1. Introduction
This Frontiers Research Topic focuses on the question: Can we develop computers or
robots that play and develop like children? Approaches to this question involves the
elaboration and study of computational models of infant play with the perspective
of two complementary disciplines. Firstly, developmental psychology benefits from
such models to formulate theories and conjectures of infant play which can be tested
and evaluated through experimental studies. Secondly, the new field of developmental
robotics looks toward infant development for inspiration, data, and guidance, in order
to build models of learning that may be useful both for better understanding of human
development and for engineering autonomous learning in robots and other systems.
These fields have common ground in this very active and significant research area,
investigating how babies learn and grow cognitively, and testing our knowledge in
the concrete world of computer models. A major characteristic of early human development
is the open-ended acquisition of new abilities and competencies. Human infants are
born helpless yet they actively become familiar with their environment and their own
body through spontaneous exploration and interaction with others. Within a few months
of rapid learning and development, they have acquired quite sophisticated sensory-motor
and social competences. New skills appear to sprout from current competences as experience
builds along a continuous trajectory of action and interaction. In particular, such
open-ended learning is readily seen in the ubiquitous behavior known as play.
Play can be used to describe an expansive range of exploratory activities, but the
concept currently lacks a sufficiently unifying theoretical framework. Here we focus
on forms of play which involve free and spontaneous intrinsically motivated exploration
of actions, objects, places, or tasks and activities in varying contexts, outside
motivation to fulfill basic physiological needs like feeding and without external
goals set by social peers. Such forms of exploration may involve the search for novelty
or surprise, can be goal-free but also involve self-generated goals which are pursued
for their intrinsic “interestingness.” For example, when encountering novel objects
or events, infants will often display pleasure in the interaction, try to repeat the
experience and show enjoyment of their own activity. This suggests an enactive approach
which Jerome Bruner called “learning by doing.” Von Hofsten describes play as “the
purposeful seeking of enjoyable action possibilities,” and Vicky Bruce stresses the
immersive aspects in terms of several features of “free-flow” play.

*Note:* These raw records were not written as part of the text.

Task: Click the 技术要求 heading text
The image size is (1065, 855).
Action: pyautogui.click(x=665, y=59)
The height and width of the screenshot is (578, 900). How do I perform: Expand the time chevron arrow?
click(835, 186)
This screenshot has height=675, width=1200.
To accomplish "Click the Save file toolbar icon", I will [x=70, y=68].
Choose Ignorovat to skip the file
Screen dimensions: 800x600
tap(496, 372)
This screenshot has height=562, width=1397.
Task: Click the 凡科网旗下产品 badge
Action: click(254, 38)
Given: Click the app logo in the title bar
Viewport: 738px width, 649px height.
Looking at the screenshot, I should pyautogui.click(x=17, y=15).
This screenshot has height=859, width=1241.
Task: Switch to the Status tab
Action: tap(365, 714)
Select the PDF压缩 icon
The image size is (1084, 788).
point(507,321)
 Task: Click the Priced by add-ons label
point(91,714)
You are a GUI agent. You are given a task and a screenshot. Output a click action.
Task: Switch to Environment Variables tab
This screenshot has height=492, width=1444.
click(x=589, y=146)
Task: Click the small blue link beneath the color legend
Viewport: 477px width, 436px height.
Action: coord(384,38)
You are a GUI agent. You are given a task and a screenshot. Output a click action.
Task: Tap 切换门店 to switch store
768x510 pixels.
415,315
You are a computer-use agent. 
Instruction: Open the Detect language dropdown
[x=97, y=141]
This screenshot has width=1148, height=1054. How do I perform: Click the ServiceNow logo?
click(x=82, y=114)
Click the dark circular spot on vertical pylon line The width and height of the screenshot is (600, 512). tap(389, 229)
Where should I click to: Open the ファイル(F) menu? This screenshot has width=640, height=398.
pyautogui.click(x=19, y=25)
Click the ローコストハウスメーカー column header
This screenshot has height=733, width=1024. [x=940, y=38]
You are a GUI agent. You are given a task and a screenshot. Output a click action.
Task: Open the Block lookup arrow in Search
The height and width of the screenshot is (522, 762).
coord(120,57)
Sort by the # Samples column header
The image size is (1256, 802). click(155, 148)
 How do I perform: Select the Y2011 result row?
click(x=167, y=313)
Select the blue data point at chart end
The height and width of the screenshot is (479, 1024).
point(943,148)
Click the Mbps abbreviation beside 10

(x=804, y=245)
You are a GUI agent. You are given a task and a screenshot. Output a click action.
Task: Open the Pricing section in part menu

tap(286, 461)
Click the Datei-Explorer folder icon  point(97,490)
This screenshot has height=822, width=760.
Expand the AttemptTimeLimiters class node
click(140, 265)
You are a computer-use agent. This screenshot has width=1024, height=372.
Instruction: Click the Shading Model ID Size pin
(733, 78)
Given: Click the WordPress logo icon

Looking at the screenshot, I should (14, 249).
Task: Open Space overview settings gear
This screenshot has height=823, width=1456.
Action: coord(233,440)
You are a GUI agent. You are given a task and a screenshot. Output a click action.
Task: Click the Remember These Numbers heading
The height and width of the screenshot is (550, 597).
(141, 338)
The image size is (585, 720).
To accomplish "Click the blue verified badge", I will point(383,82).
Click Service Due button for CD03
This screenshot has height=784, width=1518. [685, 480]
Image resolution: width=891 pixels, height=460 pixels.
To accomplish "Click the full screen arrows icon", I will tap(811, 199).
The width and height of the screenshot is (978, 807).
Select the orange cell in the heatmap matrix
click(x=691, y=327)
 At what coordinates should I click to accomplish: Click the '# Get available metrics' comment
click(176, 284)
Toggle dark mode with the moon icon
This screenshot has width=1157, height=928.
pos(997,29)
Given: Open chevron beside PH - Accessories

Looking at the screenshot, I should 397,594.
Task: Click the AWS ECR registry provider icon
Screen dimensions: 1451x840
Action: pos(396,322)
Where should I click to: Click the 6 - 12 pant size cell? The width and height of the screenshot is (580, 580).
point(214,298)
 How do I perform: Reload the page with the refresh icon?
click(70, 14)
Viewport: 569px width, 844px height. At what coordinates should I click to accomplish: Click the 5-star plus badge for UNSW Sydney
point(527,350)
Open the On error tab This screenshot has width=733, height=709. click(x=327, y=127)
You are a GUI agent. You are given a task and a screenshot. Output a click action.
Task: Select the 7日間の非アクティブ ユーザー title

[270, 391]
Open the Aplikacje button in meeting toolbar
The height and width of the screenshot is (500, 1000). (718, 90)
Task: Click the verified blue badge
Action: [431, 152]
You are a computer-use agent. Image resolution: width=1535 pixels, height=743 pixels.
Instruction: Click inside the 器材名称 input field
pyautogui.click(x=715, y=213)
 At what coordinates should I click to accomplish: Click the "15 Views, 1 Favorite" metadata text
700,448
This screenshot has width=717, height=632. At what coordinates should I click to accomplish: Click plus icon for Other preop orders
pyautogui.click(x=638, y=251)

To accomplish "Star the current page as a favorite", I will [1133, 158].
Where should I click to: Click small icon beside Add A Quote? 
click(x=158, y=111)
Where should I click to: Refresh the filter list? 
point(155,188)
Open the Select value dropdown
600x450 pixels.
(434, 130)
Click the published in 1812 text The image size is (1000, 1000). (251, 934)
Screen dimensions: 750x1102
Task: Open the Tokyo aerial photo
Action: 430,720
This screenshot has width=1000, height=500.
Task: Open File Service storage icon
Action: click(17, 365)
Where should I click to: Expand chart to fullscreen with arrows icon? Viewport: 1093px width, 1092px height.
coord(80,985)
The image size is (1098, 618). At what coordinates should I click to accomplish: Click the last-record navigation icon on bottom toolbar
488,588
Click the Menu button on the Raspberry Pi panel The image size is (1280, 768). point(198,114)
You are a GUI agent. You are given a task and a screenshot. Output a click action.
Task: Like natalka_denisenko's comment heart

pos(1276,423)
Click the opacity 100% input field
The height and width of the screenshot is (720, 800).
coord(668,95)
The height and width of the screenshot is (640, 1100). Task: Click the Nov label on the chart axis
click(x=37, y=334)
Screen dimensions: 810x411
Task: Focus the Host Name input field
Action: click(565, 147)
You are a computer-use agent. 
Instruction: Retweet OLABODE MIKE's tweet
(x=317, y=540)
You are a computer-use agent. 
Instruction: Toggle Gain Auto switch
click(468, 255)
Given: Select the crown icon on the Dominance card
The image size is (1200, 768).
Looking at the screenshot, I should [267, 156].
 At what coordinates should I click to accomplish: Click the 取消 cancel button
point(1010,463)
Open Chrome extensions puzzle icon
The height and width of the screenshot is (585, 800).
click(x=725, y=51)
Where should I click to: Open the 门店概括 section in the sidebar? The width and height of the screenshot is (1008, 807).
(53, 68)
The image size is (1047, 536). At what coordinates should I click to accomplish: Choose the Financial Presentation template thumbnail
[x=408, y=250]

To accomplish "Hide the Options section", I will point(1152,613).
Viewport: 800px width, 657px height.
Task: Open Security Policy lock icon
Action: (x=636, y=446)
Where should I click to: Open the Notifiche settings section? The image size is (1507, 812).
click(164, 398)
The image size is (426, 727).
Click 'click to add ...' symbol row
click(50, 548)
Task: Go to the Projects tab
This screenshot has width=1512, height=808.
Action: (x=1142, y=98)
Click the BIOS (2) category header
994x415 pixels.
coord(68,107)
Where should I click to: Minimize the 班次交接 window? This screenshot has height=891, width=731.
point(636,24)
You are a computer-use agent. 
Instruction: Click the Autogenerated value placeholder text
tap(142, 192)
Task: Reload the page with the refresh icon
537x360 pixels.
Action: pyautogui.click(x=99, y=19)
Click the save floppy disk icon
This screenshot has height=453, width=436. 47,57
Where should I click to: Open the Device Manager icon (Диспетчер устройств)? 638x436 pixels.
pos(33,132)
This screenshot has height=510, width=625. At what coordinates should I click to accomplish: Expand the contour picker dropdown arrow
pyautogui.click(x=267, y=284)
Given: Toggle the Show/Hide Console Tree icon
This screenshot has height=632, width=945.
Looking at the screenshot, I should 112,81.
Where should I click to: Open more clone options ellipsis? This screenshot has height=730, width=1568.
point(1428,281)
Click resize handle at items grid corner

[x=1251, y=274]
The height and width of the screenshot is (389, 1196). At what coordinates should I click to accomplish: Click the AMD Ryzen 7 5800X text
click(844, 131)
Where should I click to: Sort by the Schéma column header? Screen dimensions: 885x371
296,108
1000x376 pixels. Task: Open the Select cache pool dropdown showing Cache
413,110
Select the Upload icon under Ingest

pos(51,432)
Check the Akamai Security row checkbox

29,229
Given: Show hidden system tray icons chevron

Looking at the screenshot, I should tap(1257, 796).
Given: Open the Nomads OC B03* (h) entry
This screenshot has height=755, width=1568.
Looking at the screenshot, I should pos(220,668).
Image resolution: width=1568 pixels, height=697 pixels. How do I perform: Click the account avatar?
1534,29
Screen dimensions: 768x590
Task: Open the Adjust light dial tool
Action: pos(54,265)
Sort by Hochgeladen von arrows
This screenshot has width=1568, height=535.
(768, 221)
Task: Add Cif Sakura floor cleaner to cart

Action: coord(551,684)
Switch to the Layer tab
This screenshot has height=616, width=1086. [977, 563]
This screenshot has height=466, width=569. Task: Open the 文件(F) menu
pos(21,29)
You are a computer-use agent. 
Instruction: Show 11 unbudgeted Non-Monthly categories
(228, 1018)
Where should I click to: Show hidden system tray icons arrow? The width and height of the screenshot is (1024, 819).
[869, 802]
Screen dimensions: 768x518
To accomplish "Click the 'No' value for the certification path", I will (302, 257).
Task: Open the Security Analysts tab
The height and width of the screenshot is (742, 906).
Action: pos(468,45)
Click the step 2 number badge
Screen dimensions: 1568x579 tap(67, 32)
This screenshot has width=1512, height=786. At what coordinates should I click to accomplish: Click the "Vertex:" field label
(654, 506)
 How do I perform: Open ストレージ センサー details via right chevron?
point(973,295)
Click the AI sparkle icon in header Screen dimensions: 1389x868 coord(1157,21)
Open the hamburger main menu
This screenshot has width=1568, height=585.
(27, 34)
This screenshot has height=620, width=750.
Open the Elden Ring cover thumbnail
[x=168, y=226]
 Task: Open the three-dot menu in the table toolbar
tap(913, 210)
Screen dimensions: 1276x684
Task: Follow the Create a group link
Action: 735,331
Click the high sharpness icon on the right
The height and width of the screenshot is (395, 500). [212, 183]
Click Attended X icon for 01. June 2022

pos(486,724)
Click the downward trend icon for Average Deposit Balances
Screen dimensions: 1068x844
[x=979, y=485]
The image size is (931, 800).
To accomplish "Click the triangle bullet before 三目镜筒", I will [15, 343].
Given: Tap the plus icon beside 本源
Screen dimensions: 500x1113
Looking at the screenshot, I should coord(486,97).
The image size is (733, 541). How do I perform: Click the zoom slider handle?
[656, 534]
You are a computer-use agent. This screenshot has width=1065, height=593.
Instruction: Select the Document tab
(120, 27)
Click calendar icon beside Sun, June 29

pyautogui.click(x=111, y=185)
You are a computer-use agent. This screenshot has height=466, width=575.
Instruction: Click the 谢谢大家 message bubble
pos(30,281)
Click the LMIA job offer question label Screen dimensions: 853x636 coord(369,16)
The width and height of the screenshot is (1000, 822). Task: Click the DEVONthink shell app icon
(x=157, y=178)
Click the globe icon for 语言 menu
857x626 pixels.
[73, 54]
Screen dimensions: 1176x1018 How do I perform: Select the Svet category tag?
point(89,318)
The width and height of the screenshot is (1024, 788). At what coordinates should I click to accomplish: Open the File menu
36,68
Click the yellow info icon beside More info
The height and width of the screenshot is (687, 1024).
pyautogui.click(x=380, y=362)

From developmental robotics, work on these ideas have explored both solitary play
with objects and early interactive play with others as a generative behavior that
combines fragments of past experience with new sensory-motor events in differing contexts.
Computational models of play have been proposed, for example based on forms of novelty
or information gain as an intrinsic driver, leading to designs for investigations
on “curious robots.”
The aim of this Frontiers Research Topic is to present international state-of-the-art
research from naturalistic or experimental infant studies and computational/robot
modeling, on early infant play behavior. The focus will be on the very earliest forms
of play, because this is concurrent with increasing perception and understanding of
the “physics of the world,” e.g., perceptions of objects, causality, and interactions.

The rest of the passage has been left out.